--- Start of Page extract ---

Can 2 spheres orbit each other say inside ISS?

[litup]

I was thinking about two spheres of lead, 1 Kg and if I remember right would be about 3 cm radius. So inside the ISS in microgravity could the gravitational attraction of the two spheres allow them to orbit one another?
I calculated an orbital time, if 2 cm apart of about one hour per orbit.

As a thought experiment, could it be possible to do that and as a real experiment in the ISS, would the gravitational attraction of the walls and other masses inside prevent the gentle tug of gravity from one sphere to the other from doing that orbit? Could the spheres even be controlled well enough to keep them in the center of a room on ISS for an hour, if it couldn't do that, forget trying to get two spheres to orbit each other!

 

[phinds]

I'll leave it to the experts to comment more knowledgeably but my thought is that there is just no way this would work. The gravitational attraction would (1) be screwed up by the mass of the station itself [very unsymmetrical mass distribution] and (2) would be WAY smaller than the force exerted by circulating air.

--- End of Page extract ---
--- Start of Information provided ---

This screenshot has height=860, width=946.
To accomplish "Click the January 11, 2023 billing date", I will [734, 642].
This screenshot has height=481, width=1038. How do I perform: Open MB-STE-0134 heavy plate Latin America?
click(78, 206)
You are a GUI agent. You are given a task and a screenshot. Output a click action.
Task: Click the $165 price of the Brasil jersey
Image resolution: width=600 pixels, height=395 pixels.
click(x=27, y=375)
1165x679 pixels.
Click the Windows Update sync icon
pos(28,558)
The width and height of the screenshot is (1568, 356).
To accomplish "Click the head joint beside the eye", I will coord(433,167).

--- End of Information provided ---
--- Start of Information provided ---

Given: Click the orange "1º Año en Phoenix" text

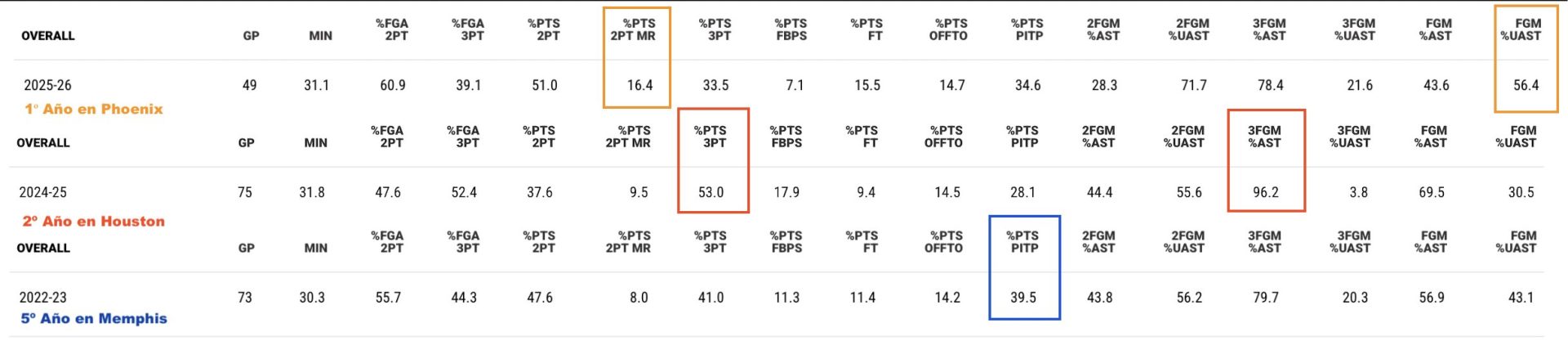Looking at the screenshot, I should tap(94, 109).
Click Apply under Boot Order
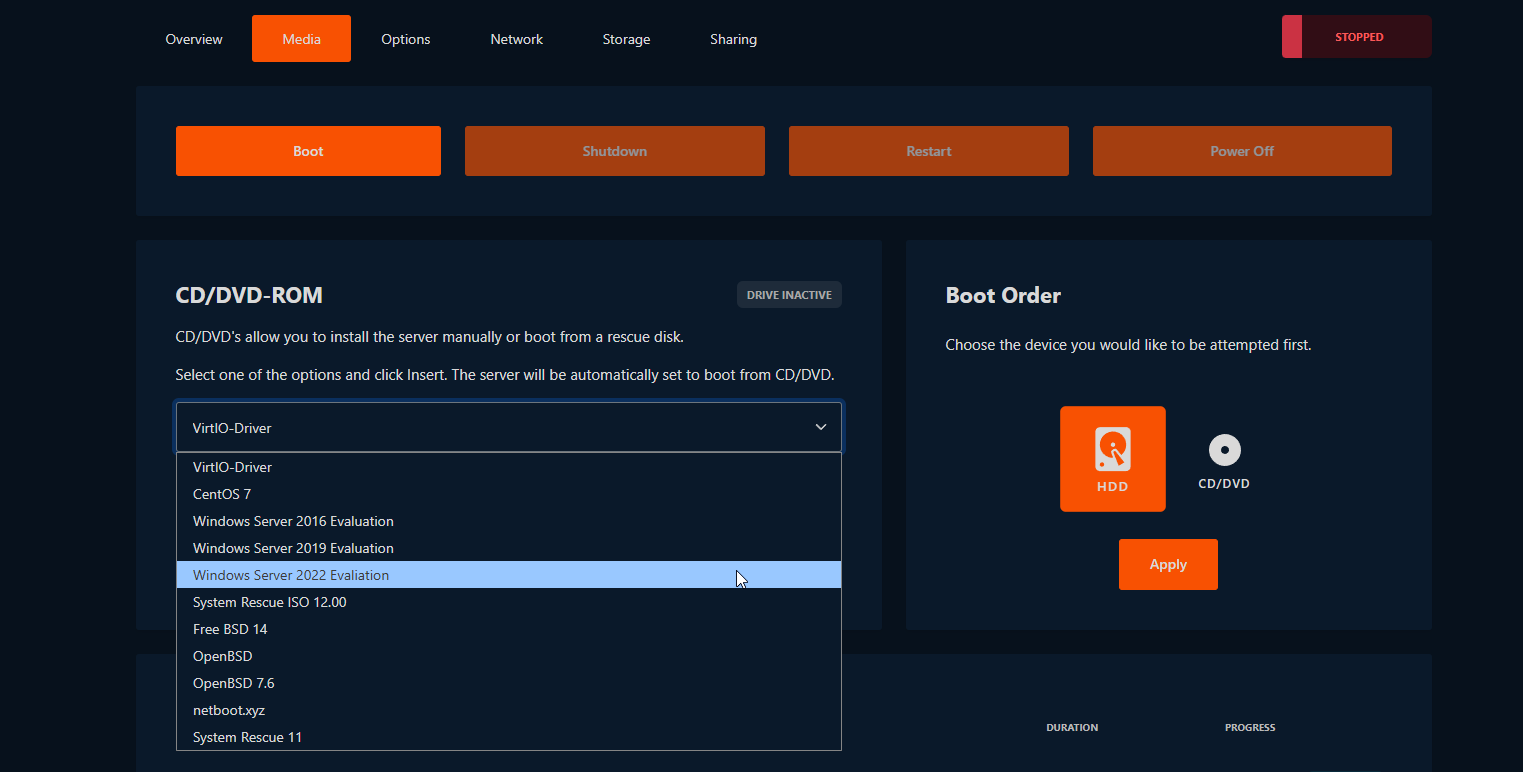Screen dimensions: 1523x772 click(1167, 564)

--- End of Information provided ---

**Work to complete**
A - According to the forum thread about orbiting spheres, what orbital time did the first poster calculate for spheres 2 cm apart?
B - Transcribe the rows from the line containing "This screenshot has height=860, width=946." through the line containing "pos(28,558)", with both of those lines included.

**Answers below**
A - About one hour per orbit.

B -
This screenshot has height=860, width=946.
To accomplish "Click the January 11, 2023 billing date", I will [734, 642].
This screenshot has height=481, width=1038. How do I perform: Open MB-STE-0134 heavy plate Latin America?
click(78, 206)
You are a GUI agent. You are given a task and a screenshot. Output a click action.
Task: Click the $165 price of the Brasil jersey
Image resolution: width=600 pixels, height=395 pixels.
click(x=27, y=375)
1165x679 pixels.
Click the Windows Update sync icon
pos(28,558)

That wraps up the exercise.